Rebecca sobrellevaba su depresión organizando su vida para no tener tiempo para ella. Llevaba años haciéndolo desde el divorcio. Hasta que un persistente desconocido decidió interferir en su estricta y solitaria rutina. No imaginaba que él se convertiría en el único al que echaría de menos.
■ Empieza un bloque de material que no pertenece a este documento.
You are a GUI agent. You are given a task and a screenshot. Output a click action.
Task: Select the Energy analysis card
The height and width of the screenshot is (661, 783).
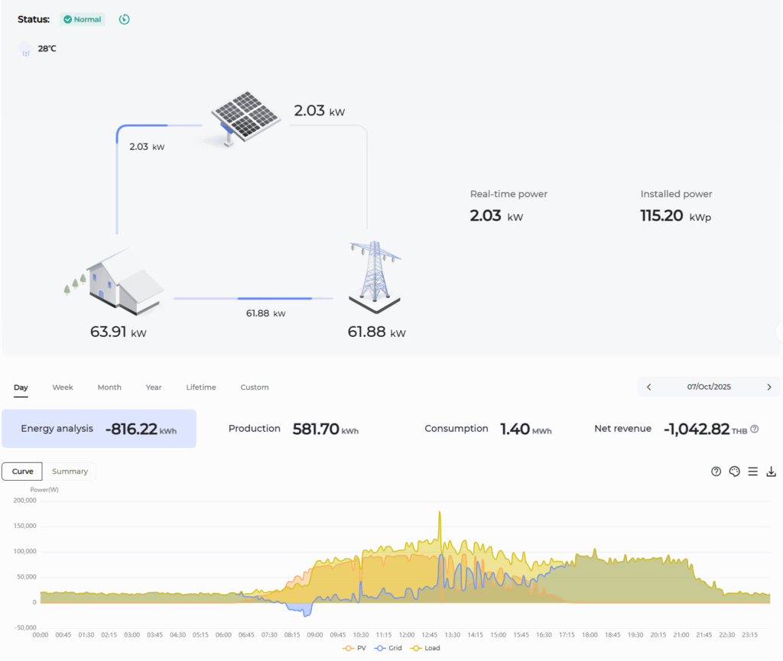click(99, 429)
En la penumbra de su dormitorio, Rebecca estaba tumbada boca arriba, con la mirada fija en el reloj digital que había junto a la cama.
Los números marcaban las 6:29. Respiró hondo, esperando a que el reloj cambiara.
En cuanto marcó las 6:30, sonó la alarma, pero Rebecca se apresuró a silenciarla.
Se incorporó, apartó las sábanas y se levantó de la cama con precisión.

Lo primero es lo primero: Rebecca alisó las sábanas, arreglando cada rincón hasta que la cama quedó crujiente y perfectamente hecha.
Entró en el cuarto de baño, donde todo estaba en su sitio.
Su cepillo de dientes descansaba ordenadamente en un soporte, el jabón estaba colocado justo en su sitio en un plato, y un pequeño espejo colgaba sobre el lavabo.
Rebecca se tomó un momento para mirar su propio reflejo, con expresión tranquila pero distante.

Tenía cuarenta y siete años, con las líneas de la experiencia y la resistencia grabadas en el rostro.
Habían pasado siete años desde su divorcio y, aunque el dolor se había mitigado, había dejado una cicatriz.
Su respuesta al dolor había sido el orden, la disciplina y una rutina estricta. Estas cosas le proporcionaban una sensación de control, algo sólido a lo que aferrarse cuando la vida le parecía caótica.
A las siete en punto, Rebecca se ató las zapatillas de correr, se conectó los auriculares y salió a la calle, preparada para correr por la mañana.

Durante años, estas carreras habían sido su vía de escape, un momento para fortalecer el cuerpo mientras escuchaba audiolibros que ejercitaban su mente.
Era su escudo contra la tristeza, cada paso una forma de seguir adelante.
Pero desde hacía un mes, algo había empezado a perturbar su rutina cuidadosamente diseñada: un vecino llamado Charlie, que parecía decidido a romper su vigilada soledad, un alegre “buenos días” cada vez.

La casa de Charlie estaba al otro lado de la calle y todas las mañanas, justo cuando Rebecca empezaba a caminar con paso firme, él salía dando saltitos, agitando los brazos como un niño entusiasmado y sin apenas calzarse las zapatillas.
Esta mañana no fue diferente. Rebecca lo vio con el rabillo del ojo mientras bajaba los escalones, metiéndose los cordones en las zapatillas a toda prisa.
Suspiró, puso los ojos en blanco y aceleró el paso, esperando que esta vez él captara la indirecta. Pero, como siempre, Charlie no se desanimaría tan fácilmente.

Rebecca fingió no oírle y mantuvo la mirada al frente, con pasos rítmicos y concentrados.
Pero Charlie estaba decidido y no tardó en trotar a su lado, aunque un poco sin aliento.
“Eres rápida… como siempre”, consiguió decir entre jadeos, dedicándole una sonrisa torcida mientras intentaba seguir su ritmo.

Había planeado toda la mañana, y charlar con su vecino no estaba en su agenda.
“No pasa nada, es culpa mía por llegar tarde”, dijo Charlie, con la respiración entrecortada.
Rebecca se daba cuenta de que se esforzaba por seguirle el ritmo, pero parecía contento de correr a su lado.